* start PAGE *
MARKET ACTIVITY/TRADING NOTES FOR DAY ENDING WEDNESDAY, FEBRUARY 18, 1998 (7)

INTERNATIONAL COMPANIES IN THE NEWS

Gulf Indonesia Resources Limited (GRL/NYSE) made significant strides and achievements throughout 1997. In short, a public offering of 28 per cent of the company in September, sizable exploration successes and the acquisition of Clyde Petroleum Plc's producing assets in Indonesia have expanded operations and realized value for the Company beyond what could have been envisioned a year ago. Gulf Indonesia's assets provide a tremendous base for future expansion, and the Company looks forward to extending its 36-year history in the area into the next millenium.

Operational highlights for 1997 include:

- Crude oil sales volumes increased 62 per cent to 22,500 barrels per day as a result of the Clyde assets acquisition.

- Proved crude oil and natural gas reserves increased 40 per cent to 168 million barrels of oil equivalent, primarily from Gulf discoveries, but also as a result of the acquisition. This equates to a production replacement rate of over 500 per cent for the year.

- The acquisition of Clyde Petroleum (Kakap) for $105 million added 22.6 million barrels of oil equivalent gross proved reserves and 8,700 barrels to daily production.

- In February, project financing was obtained from a consortium of lenders for the Corridor Block Gas Project. Gulf's share of the limited recourse loan totaled $270 million of which $150 million was drawn by year end, reflecting the significant progress made in construction of the field facilities.

- Drilling successes announced in the second quarter included delineation drilling on the Corridor Block resulting in confirmation of a large extension of the Sumpal structure; the first discovery well on the 100 per cent Gulf held Tungkal PSC, which showed both oil and natural gas; and an oil discovery made on the currently producing Kakap PSC.

- Two new natural gas discoveries were added to the 1996 Bungkal discovery on the South Jambi 'B' PSC adjacent to the Corridor Block, providing additional reserves with the potential to be developed as another Corridor-size project.

- The promising Halilintar well, spudded near year end, is the deepest well Gulf has ever drilled in Indonesia; results are expected early in the second quarter of 1998.

Gulf Indonesia's 1997 operating revenue was generated primarily from crude oil sales from production at the Kakap and Corridor Blocks. Net oil revenue of $117 million for the year was 54 per cent higher than in 1996, primarily due to production from the acquired Kakap PSC. This was offset slightly by a lower average oil price received of $19.12 versus $20.09 per barrel in 1996.
* end PAGE *
* start MATERIAL SUPPLIED *
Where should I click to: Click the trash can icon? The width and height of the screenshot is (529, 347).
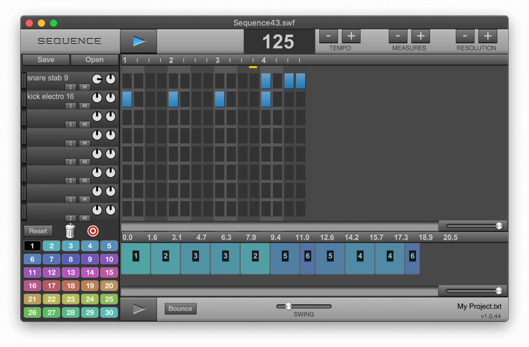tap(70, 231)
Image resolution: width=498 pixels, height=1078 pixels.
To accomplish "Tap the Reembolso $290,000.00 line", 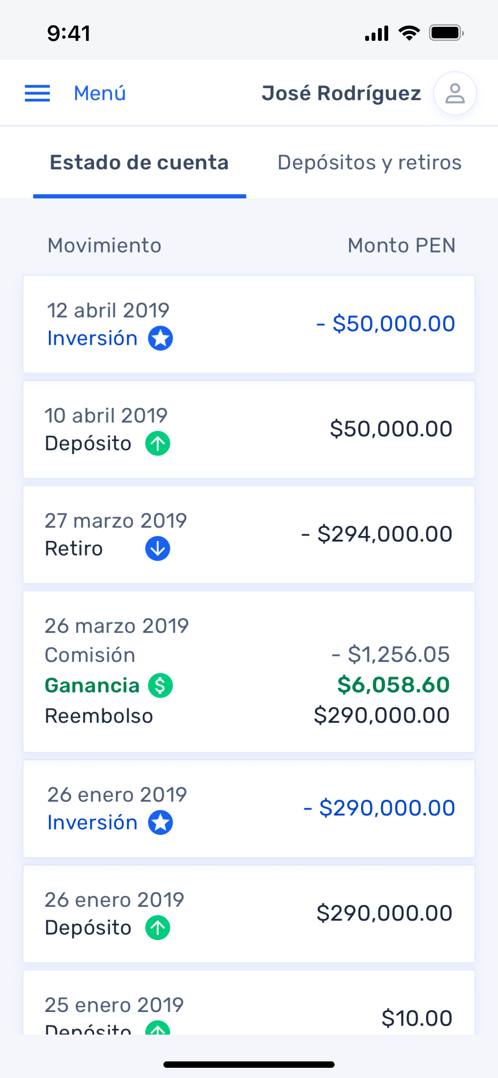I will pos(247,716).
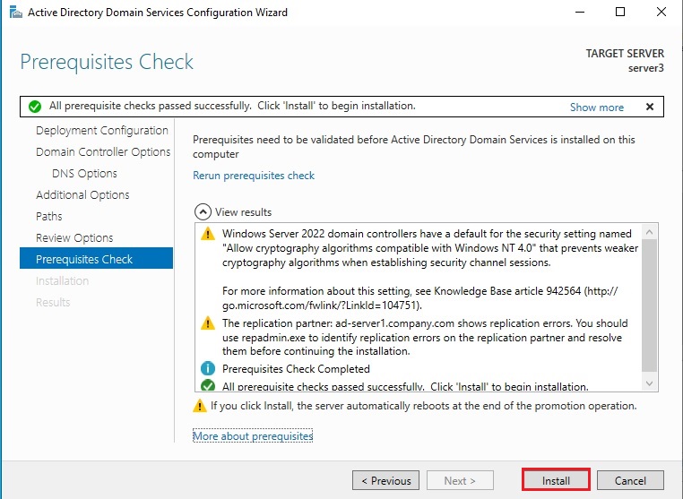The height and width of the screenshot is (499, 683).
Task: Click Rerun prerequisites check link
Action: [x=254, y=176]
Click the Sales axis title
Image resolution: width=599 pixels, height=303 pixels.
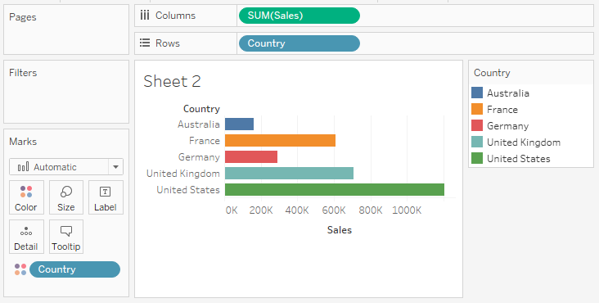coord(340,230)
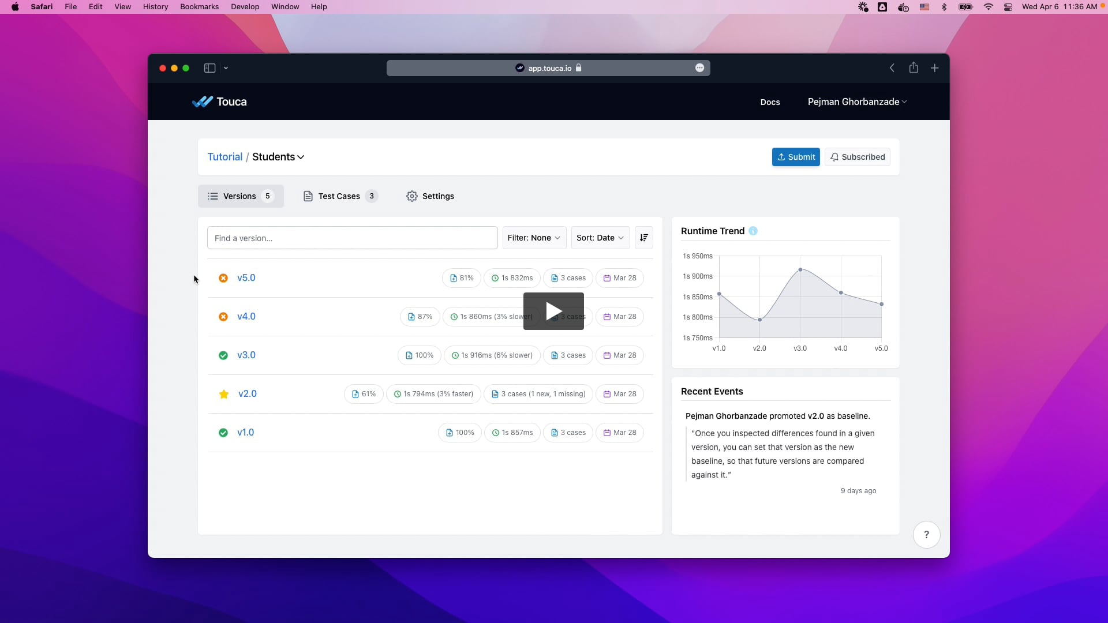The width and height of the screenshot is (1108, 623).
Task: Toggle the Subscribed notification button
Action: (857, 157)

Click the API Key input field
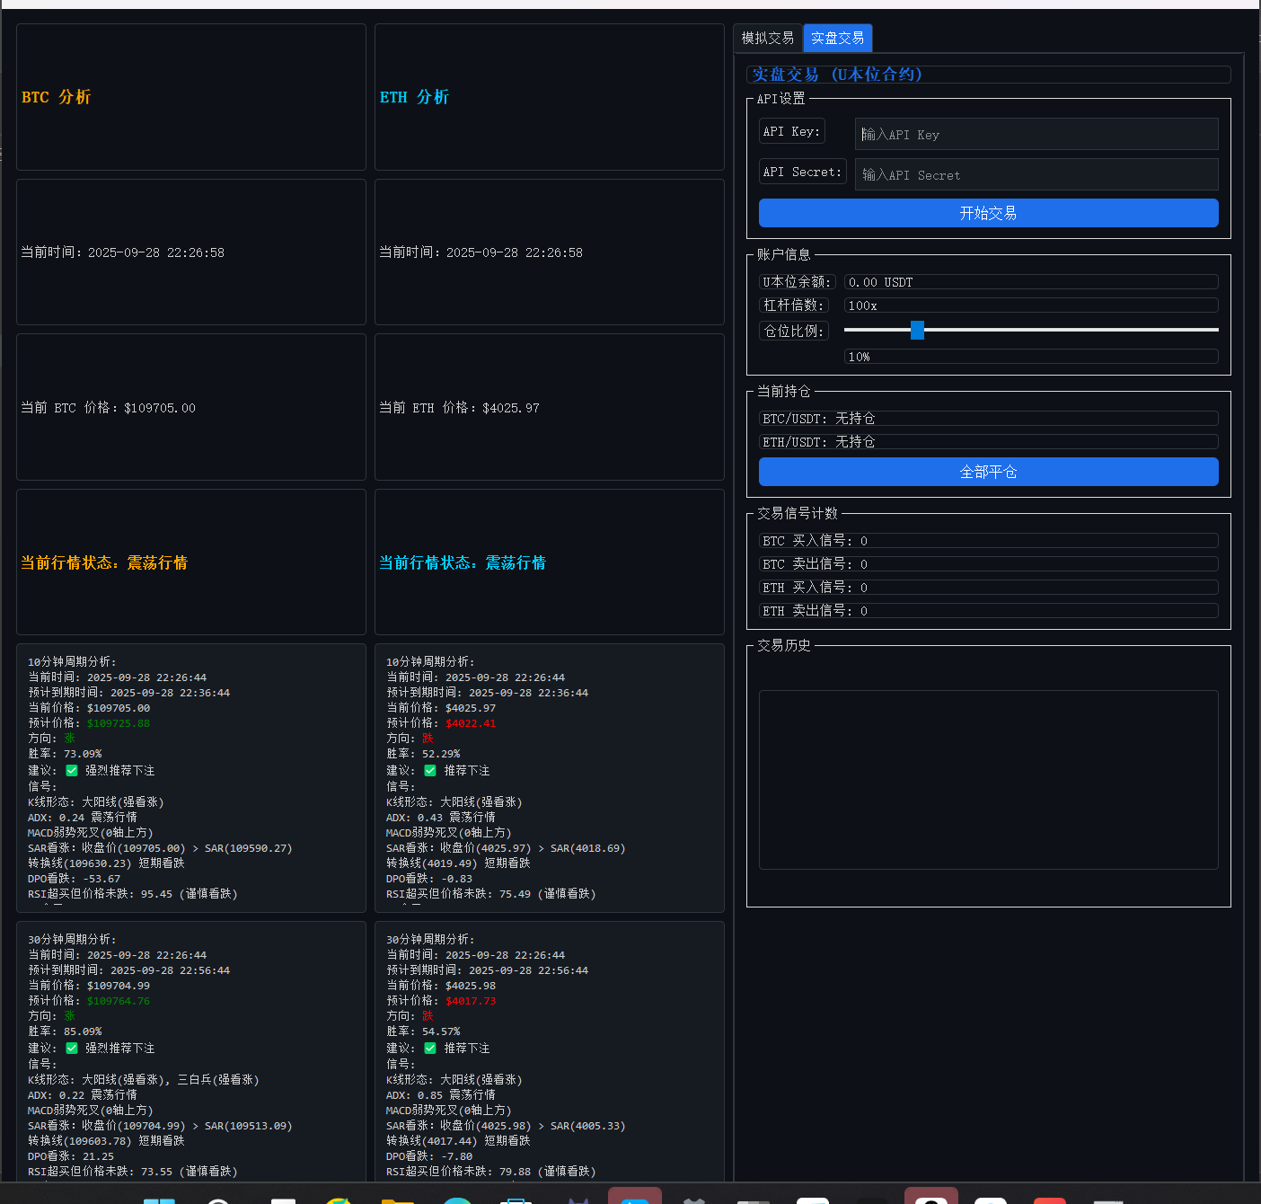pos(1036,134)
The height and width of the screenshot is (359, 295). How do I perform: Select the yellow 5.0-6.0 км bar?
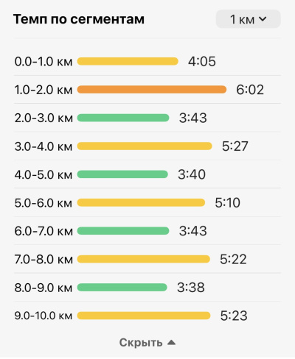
* end MATERIAL SUPPLIED *
WORK INSTRUCTIONS ▸
[a] Copy the trading notes from "MARKET ACTIVITY/TRADING NOTES" up to and including "the next millenium.", switching "public offering" to "share offering".
[b] According to the trading notes, what average oil price per barrel did Gulf Indonesia receive in 1997?
Rely on the trading notes alone.

TASK-BY-TASK SOLUTIONS ▸
[a]
MARKET ACTIVITY/TRADING NOTES FOR DAY ENDING WEDNESDAY, FEBRUARY 18, 1998 (7)

INTERNATIONAL COMPANIES IN THE NEWS

Gulf Indonesia Resources Limited (GRL/NYSE) made significant strides and achievements throughout 1997. In short, a share offering of 28 per cent of the company in September, sizable exploration successes and the acquisition of Clyde Petroleum Plc's producing assets in Indonesia have expanded operations and realized value for the Company beyond what could have been envisioned a year ago. Gulf Indonesia's assets provide a tremendous base for future expansion, and the Company looks forward to extending its 36-year history in the area into the next millenium.

[b] $19.12 per barrel